# INSTRUCTION
Render every line of the listing below as an item in a numbered list, omitting any blank lines.

[Element lookup records]
- - -

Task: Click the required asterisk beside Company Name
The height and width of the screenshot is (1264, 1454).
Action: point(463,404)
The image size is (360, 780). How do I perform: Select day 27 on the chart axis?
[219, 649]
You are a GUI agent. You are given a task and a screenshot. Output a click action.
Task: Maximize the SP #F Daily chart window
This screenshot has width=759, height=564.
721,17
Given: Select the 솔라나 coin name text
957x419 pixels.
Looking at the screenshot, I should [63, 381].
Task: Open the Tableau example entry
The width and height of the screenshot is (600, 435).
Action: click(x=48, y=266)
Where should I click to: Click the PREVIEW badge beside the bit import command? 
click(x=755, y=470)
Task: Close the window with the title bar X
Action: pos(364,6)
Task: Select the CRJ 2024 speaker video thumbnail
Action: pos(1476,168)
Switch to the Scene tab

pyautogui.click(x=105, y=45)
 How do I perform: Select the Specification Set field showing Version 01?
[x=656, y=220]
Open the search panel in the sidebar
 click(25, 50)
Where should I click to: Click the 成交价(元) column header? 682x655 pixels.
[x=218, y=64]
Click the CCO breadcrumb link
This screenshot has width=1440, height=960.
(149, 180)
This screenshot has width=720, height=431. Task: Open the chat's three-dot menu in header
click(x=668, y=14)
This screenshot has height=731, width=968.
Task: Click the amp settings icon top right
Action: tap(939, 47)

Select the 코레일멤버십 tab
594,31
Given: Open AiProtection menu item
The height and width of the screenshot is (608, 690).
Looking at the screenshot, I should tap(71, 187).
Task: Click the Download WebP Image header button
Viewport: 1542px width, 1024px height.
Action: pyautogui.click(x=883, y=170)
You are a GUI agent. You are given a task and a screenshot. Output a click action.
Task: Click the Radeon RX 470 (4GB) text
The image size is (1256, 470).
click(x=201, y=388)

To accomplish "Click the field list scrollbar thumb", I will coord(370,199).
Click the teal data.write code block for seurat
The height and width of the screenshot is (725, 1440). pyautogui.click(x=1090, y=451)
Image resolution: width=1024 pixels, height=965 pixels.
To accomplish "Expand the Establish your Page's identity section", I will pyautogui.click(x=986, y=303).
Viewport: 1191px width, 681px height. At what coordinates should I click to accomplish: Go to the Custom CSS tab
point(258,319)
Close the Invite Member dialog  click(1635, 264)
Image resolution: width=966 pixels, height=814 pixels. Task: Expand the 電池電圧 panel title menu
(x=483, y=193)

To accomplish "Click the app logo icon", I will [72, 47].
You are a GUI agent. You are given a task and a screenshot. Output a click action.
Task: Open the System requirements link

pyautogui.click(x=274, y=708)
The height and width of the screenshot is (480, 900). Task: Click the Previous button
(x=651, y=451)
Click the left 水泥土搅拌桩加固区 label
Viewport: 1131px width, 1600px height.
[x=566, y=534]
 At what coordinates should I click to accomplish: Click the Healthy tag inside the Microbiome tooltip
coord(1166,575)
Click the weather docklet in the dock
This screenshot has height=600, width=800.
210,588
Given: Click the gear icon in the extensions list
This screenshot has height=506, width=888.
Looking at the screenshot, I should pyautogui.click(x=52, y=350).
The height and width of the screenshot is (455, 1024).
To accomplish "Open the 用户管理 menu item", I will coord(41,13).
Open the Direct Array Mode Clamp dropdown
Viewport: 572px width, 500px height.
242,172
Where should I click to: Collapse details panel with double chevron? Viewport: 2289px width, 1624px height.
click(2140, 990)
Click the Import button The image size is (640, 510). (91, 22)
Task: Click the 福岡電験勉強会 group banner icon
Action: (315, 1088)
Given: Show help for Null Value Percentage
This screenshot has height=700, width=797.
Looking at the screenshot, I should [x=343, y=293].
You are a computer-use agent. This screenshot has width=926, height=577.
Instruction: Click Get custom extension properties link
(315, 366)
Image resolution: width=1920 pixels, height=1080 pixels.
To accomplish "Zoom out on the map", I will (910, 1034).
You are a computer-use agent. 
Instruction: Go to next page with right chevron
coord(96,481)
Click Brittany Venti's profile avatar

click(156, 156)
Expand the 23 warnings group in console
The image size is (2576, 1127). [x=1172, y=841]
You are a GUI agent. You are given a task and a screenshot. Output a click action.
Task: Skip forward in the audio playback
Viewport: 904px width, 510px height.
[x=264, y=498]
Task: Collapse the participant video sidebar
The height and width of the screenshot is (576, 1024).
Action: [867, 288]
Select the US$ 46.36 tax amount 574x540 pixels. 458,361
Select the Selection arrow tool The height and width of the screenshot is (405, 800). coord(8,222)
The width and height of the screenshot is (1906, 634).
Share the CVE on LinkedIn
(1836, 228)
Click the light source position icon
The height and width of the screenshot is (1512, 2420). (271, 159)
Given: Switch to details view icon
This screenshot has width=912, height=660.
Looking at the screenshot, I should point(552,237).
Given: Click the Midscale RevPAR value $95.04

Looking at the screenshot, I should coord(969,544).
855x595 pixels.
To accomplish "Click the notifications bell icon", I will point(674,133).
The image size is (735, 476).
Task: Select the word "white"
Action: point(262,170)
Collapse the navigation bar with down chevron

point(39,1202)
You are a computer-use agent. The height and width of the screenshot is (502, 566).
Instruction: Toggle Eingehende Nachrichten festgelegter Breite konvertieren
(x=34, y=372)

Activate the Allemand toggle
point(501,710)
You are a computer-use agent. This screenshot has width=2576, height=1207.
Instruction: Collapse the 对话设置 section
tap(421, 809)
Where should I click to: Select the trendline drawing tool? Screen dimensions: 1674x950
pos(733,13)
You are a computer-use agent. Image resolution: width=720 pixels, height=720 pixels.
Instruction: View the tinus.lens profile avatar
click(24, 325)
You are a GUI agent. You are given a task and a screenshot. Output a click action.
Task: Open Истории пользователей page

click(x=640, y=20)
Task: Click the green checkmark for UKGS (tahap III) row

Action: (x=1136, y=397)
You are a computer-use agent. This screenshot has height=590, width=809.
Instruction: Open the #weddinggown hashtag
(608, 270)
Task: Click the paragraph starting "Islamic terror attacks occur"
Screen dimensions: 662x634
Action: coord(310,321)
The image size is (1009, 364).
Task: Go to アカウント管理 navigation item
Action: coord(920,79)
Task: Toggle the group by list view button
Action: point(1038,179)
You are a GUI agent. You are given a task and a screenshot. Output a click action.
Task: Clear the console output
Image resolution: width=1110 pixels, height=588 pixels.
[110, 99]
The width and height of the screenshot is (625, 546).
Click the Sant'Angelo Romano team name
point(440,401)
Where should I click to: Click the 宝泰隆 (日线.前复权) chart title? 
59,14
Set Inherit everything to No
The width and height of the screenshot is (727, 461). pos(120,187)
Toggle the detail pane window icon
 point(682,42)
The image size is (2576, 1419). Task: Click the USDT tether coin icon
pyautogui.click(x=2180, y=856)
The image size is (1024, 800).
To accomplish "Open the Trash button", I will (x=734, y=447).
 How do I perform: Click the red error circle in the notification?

- - -

# RESULT FOR THIS EXERCISE
1. Task: Click the required asterisk beside Company Name
2. The height and width of the screenshot is (1264, 1454).
3. Action: point(463,404)
4. The image size is (360, 780). How do I perform: Select day 27 on the chart axis?
5. [219, 649]
6. You are a GUI agent. You are given a task and a screenshot. Output a click action.
7. Task: Maximize the SP #F Daily chart window
8. This screenshot has width=759, height=564.
9. 721,17
10. Given: Select the 솔라나 coin name text
11. 957x419 pixels.
12. Looking at the screenshot, I should [63, 381].
13. Task: Open the Tableau example entry
14. The width and height of the screenshot is (600, 435).
15. Action: click(x=48, y=266)
16. Where should I click to: Click the PREVIEW badge beside the bit import command? 
17. click(x=755, y=470)
18. Task: Close the window with the title bar X
19. Action: pos(364,6)
20. Task: Select the CRJ 2024 speaker video thumbnail
21. Action: pos(1476,168)
22. Switch to the Scene tab
23. pyautogui.click(x=105, y=45)
24.  How do I perform: Select the Specification Set field showing Version 01?
25. [x=656, y=220]
26. Open the search panel in the sidebar
27.  click(25, 50)
28. Where should I click to: Click the 成交价(元) column header? 682x655 pixels.
29. [x=218, y=64]
30. Click the CCO breadcrumb link
31. This screenshot has width=1440, height=960.
32. (149, 180)
33. This screenshot has width=720, height=431. Task: Open the chat's three-dot menu in header
34. click(x=668, y=14)
35. This screenshot has height=731, width=968.
36. Task: Click the amp settings icon top right
37. Action: tap(939, 47)
38. Select the 코레일멤버십 tab
39. 594,31
40. Given: Open AiProtection menu item
41. The height and width of the screenshot is (608, 690).
42. Looking at the screenshot, I should tap(71, 187).
43. Task: Click the Download WebP Image header button
44. Viewport: 1542px width, 1024px height.
45. Action: pyautogui.click(x=883, y=170)
46. You are a GUI agent. You are given a task and a screenshot. Output a click action.
47. Task: Click the Radeon RX 470 (4GB) text
48. The image size is (1256, 470).
49. click(x=201, y=388)
50. To accomplish "Click the field list scrollbar thumb", I will coord(370,199).
51. Click the teal data.write code block for seurat
52. The height and width of the screenshot is (725, 1440). pyautogui.click(x=1090, y=451)
53. Image resolution: width=1024 pixels, height=965 pixels.
54. To accomplish "Expand the Establish your Page's identity section", I will pyautogui.click(x=986, y=303).
55. Viewport: 1191px width, 681px height. At what coordinates should I click to accomplish: Go to the Custom CSS tab
56. point(258,319)
57. Close the Invite Member dialog  click(1635, 264)
58. Image resolution: width=966 pixels, height=814 pixels. Task: Expand the 電池電圧 panel title menu
59. (x=483, y=193)
60. To accomplish "Click the app logo icon", I will [72, 47].
61. You are a GUI agent. You are given a task and a screenshot. Output a click action.
62. Task: Open the System requirements link
63. pyautogui.click(x=274, y=708)
64. The height and width of the screenshot is (480, 900). Task: Click the Previous button
65. (x=651, y=451)
66. Click the left 水泥土搅拌桩加固区 label
67. Viewport: 1131px width, 1600px height.
68. [x=566, y=534]
69.  At what coordinates should I click to accomplish: Click the Healthy tag inside the Microbiome tooltip
70. coord(1166,575)
71. Click the weather docklet in the dock
72. This screenshot has height=600, width=800.
73. 210,588
74. Given: Click the gear icon in the extensions list
75. This screenshot has height=506, width=888.
76. Looking at the screenshot, I should pyautogui.click(x=52, y=350).
77. The height and width of the screenshot is (455, 1024).
78. To accomplish "Open the 用户管理 menu item", I will coord(41,13).
79. Open the Direct Array Mode Clamp dropdown
80. Viewport: 572px width, 500px height.
81. 242,172
82. Where should I click to: Collapse details panel with double chevron? Viewport: 2289px width, 1624px height.
83. click(2140, 990)
84. Click the Import button The image size is (640, 510). (91, 22)
85. Task: Click the 福岡電験勉強会 group banner icon
86. Action: (315, 1088)
87. Given: Show help for Null Value Percentage
88. This screenshot has height=700, width=797.
89. Looking at the screenshot, I should [x=343, y=293].
90. You are a computer-use agent. This screenshot has width=926, height=577.
91. Instruction: Click Get custom extension properties link
92. (315, 366)
93. Image resolution: width=1920 pixels, height=1080 pixels.
94. To accomplish "Zoom out on the map", I will (910, 1034).
95. You are a computer-use agent. 
96. Instruction: Go to next page with right chevron
97. coord(96,481)
98. Click Brittany Venti's profile avatar
99. click(156, 156)
100. Expand the 23 warnings group in console
101. The image size is (2576, 1127). [x=1172, y=841]
102. You are a GUI agent. You are given a task and a screenshot. Output a click action.
103. Task: Skip forward in the audio playback
104. Viewport: 904px width, 510px height.
105. [x=264, y=498]
106. Task: Collapse the participant video sidebar
107. The height and width of the screenshot is (576, 1024).
108. Action: [867, 288]
109. Select the US$ 46.36 tax amount 574x540 pixels. 458,361
110. Select the Selection arrow tool The height and width of the screenshot is (405, 800). coord(8,222)
111. The width and height of the screenshot is (1906, 634).
112. Share the CVE on LinkedIn
113. (1836, 228)
114. Click the light source position icon
115. The height and width of the screenshot is (1512, 2420). (271, 159)
116. Given: Switch to details view icon
117. This screenshot has width=912, height=660.
118. Looking at the screenshot, I should point(552,237).
119. Given: Click the Midscale RevPAR value $95.04
120. Looking at the screenshot, I should coord(969,544).
121. 855x595 pixels.
122. To accomplish "Click the notifications bell icon", I will point(674,133).
123. The image size is (735, 476).
124. Task: Select the word "white"
125. Action: point(262,170)
126. Collapse the navigation bar with down chevron
127. point(39,1202)
128. You are a computer-use agent. The height and width of the screenshot is (502, 566).
129. Instruction: Toggle Eingehende Nachrichten festgelegter Breite konvertieren
130. (x=34, y=372)
131. Activate the Allemand toggle
132. point(501,710)
133. You are a computer-use agent. This screenshot has width=2576, height=1207.
134. Instruction: Collapse the 对话设置 section
135. tap(421, 809)
136. Where should I click to: Select the trendline drawing tool? Screen dimensions: 1674x950
137. pos(733,13)
138. You are a computer-use agent. Image resolution: width=720 pixels, height=720 pixels.
139. Instruction: View the tinus.lens profile avatar
140. click(24, 325)
141. You are a GUI agent. You are given a task and a screenshot. Output a click action.
142. Task: Open Истории пользователей page
143. click(x=640, y=20)
144. Task: Click the green checkmark for UKGS (tahap III) row
145. Action: (x=1136, y=397)
146. You are a computer-use agent. This screenshot has height=590, width=809.
147. Instruction: Open the #weddinggown hashtag
148. (608, 270)
149. Task: Click the paragraph starting "Islamic terror attacks occur"
150. Screen dimensions: 662x634
151. Action: coord(310,321)
152. The image size is (1009, 364).
153. Task: Go to アカウント管理 navigation item
154. Action: coord(920,79)
155. Task: Toggle the group by list view button
156. Action: point(1038,179)
157. You are a GUI agent. You are given a task and a screenshot. Output a click action.
158. Task: Clear the console output
159. Image resolution: width=1110 pixels, height=588 pixels.
160. [110, 99]
161. The width and height of the screenshot is (625, 546).
162. Click the Sant'Angelo Romano team name
163. point(440,401)
164. Where should I click to: Click the 宝泰隆 (日线.前复权) chart title? 
165. 59,14
166. Set Inherit everything to No
167. The width and height of the screenshot is (727, 461). pos(120,187)
168. Toggle the detail pane window icon
169.  point(682,42)
170. The image size is (2576, 1419). Task: Click the USDT tether coin icon
171. pyautogui.click(x=2180, y=856)
172. The image size is (1024, 800).
173. To accomplish "Open the Trash button", I will (x=734, y=447).
174.  How do I perform: Click the red error circle in the notification?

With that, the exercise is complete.